Pixel coordinate grounding data
-- Opening Marker --

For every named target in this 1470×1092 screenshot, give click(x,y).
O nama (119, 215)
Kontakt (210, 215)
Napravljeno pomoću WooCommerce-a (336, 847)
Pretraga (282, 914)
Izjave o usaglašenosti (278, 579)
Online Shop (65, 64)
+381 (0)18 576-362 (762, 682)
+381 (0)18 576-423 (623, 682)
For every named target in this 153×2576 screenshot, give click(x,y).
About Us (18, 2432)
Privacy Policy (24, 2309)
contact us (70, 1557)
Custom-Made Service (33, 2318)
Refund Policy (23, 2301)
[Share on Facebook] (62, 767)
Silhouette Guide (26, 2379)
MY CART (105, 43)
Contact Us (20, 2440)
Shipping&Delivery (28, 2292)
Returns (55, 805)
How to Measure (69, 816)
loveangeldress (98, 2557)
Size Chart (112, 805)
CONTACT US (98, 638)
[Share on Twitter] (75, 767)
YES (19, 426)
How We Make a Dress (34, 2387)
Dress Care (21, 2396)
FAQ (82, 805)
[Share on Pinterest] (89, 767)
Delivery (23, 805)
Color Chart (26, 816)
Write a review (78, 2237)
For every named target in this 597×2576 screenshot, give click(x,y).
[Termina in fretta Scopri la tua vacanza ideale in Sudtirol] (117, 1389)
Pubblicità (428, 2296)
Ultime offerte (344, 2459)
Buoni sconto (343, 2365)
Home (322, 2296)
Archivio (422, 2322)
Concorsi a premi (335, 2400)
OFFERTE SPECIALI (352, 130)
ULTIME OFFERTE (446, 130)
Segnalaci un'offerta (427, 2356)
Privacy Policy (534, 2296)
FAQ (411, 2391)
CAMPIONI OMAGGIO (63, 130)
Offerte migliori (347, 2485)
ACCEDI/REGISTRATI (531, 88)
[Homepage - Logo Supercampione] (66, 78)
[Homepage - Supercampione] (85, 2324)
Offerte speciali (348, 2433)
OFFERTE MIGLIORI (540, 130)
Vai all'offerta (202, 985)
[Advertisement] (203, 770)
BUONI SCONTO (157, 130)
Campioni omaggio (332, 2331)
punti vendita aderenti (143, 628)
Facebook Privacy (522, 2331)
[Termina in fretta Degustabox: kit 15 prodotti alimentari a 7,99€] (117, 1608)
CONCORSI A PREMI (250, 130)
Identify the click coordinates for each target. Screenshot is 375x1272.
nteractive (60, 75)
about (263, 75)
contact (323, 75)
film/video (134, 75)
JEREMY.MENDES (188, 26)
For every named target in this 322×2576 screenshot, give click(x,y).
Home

-- Closing Marker --

The line containing "JEREMY.MENDES (188, 26)" and all lines after it, through the end of the entries above, are to be returned exactly and alone.

◆ Written solution ◆
JEREMY.MENDES (188, 26)
For every named target in this 322×2576 screenshot, give click(x,y).
Home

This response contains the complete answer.